According to Baker Hughes's latest weekly tally released on 6 January, US onshore oil rigs increased by four during the latest week to reach 529, which was 13 more than in the same week one year ago.
Those figures saw front month West Texas Intermediate trade lower by 3.0% to $52.42 a barrel as of 1823 GMT on Monday, while Brent lost 2.92% to change hands at $55.48.
Remarks to Bloomberg from Kuwait's OPEC governor, Nawal Al-Fezaia, that Saudi Arabia, the United Arab Emirates, Qatar, Oman and Kuwait had were already implementing promised production cuts failed to boost oil futures.
Possibly muddying the waters, the newswire reported that Iraqi exports from its southern ports in the Gulf hit a record level in December.

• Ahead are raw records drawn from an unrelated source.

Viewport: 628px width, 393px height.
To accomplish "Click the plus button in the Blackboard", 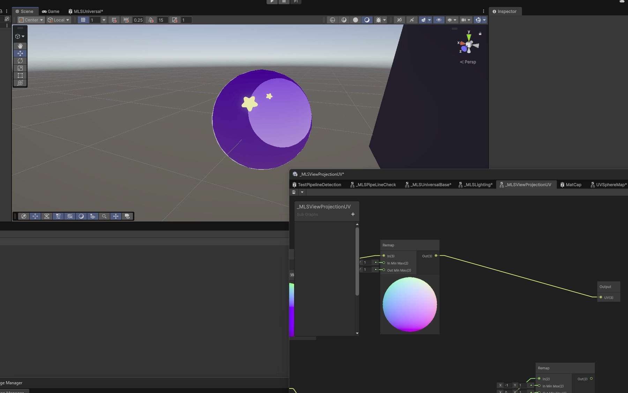I will [x=353, y=214].
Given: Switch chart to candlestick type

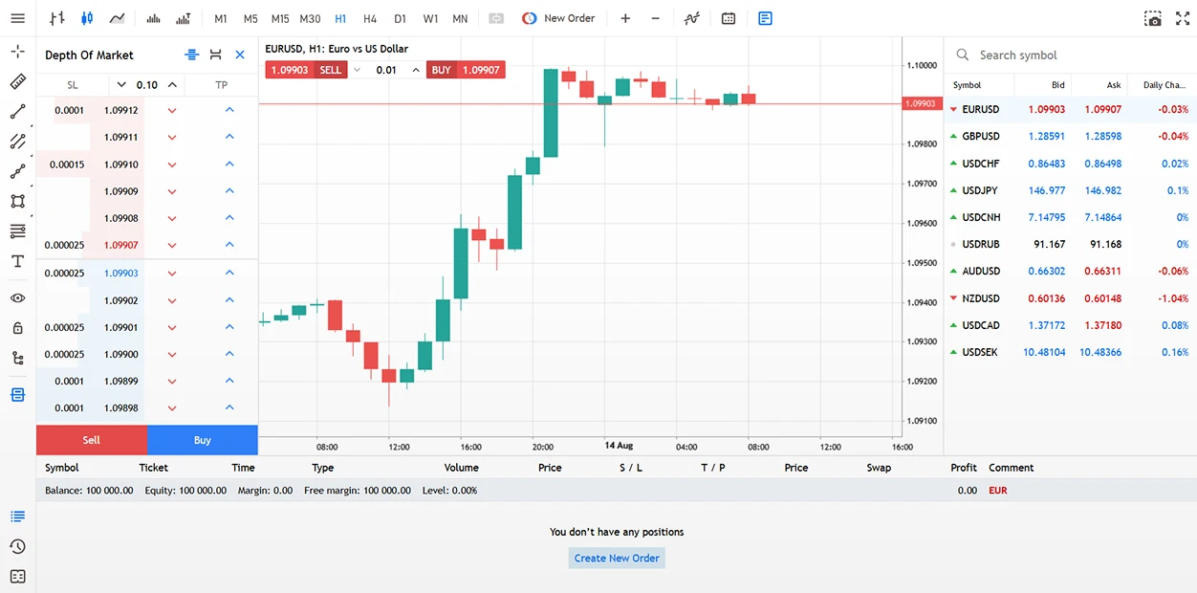Looking at the screenshot, I should coord(88,18).
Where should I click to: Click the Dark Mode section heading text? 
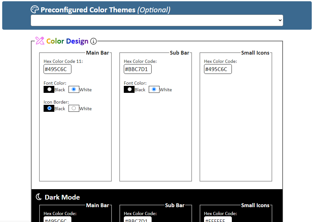tap(62, 197)
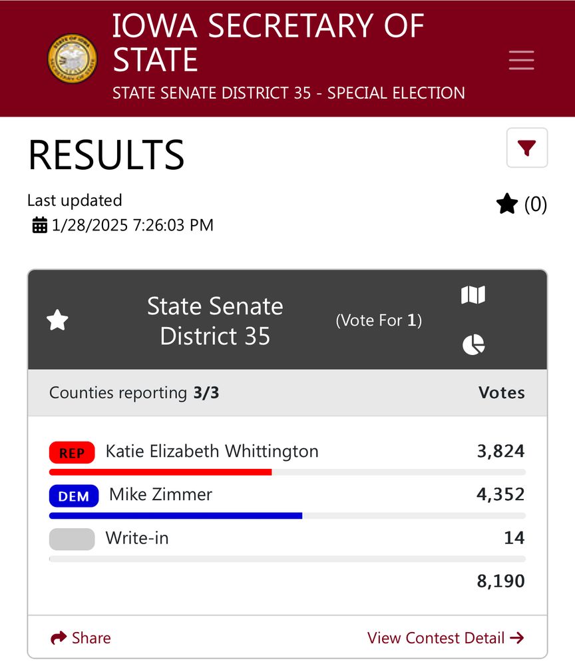The image size is (575, 666).
Task: Click the red Republican vote progress bar
Action: pos(160,472)
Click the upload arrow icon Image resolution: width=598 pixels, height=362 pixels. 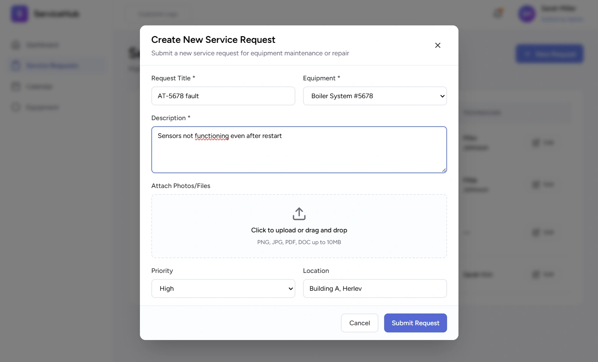tap(299, 214)
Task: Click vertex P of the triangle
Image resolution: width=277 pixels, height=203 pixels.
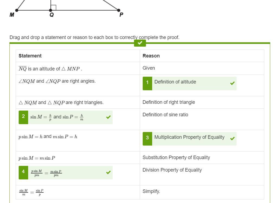Action: point(119,10)
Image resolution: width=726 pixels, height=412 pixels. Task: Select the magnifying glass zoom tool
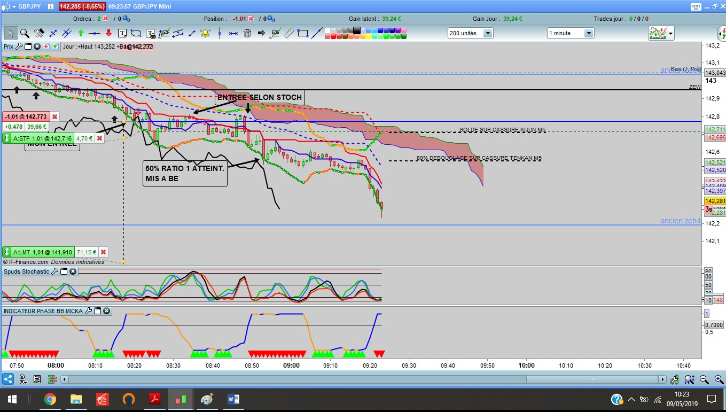pos(25,33)
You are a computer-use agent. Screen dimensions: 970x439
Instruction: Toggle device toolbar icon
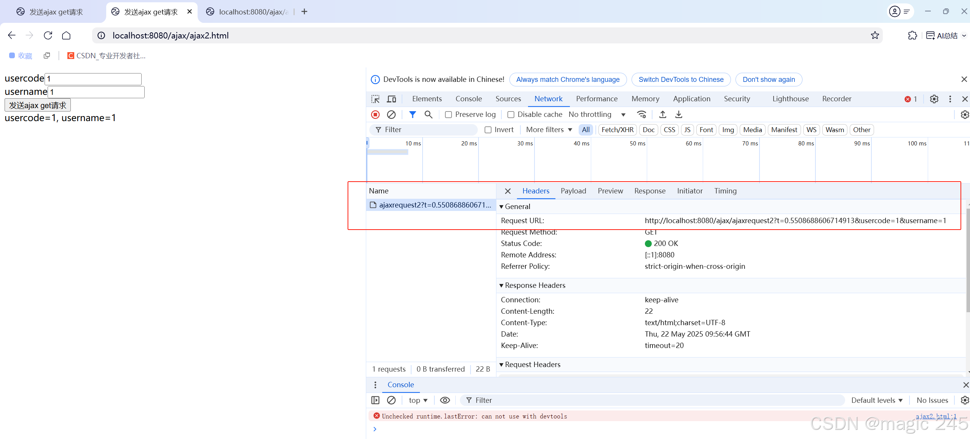click(391, 99)
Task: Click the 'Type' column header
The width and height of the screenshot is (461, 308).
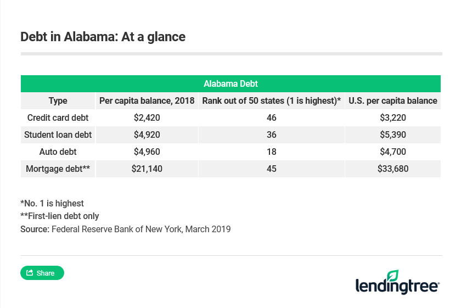Action: pyautogui.click(x=58, y=100)
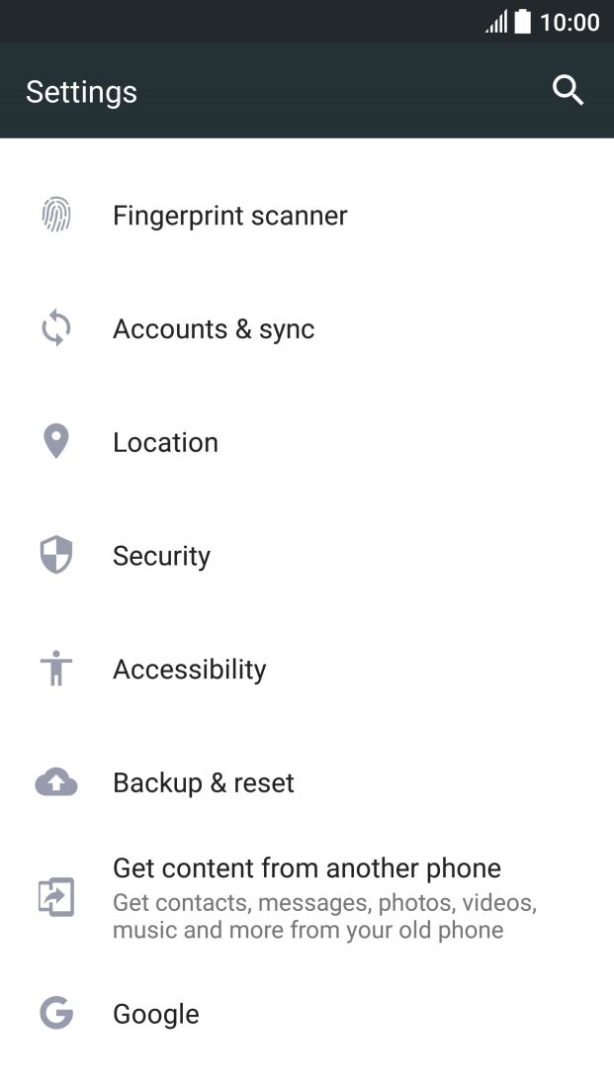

Bloomberg's commodity index was off by 1.05% to 86.45 while the US dollar spot index was edging lower by 0.26% to trade at 101.95.
To take note of, traders apparently brushed off reports a US Navy destroyer had fired warning shots at four vessels from Iran's Revolutionary Guards in the Strait of Hormuz.
February 2017 NYMEX-traded natural gas futures fared even worse, falling 5.36% to $3.11/MMBtu, with those for heating oil down 3.06% to $1.6510 a gallon.
Gold futures on the other hand showed resilience in the face of the US dollar weakness, gaining 0.88% on COMEX to change hands at $1,183.70/oz..
Agricultural commodities were mixed, with March 2017 cocoa futures on ICE losing 3.89% to $2,173 a metric tonne while similarly-dated wheat futures on the Chicago Board of Trade were up by $4.2575 per bushel.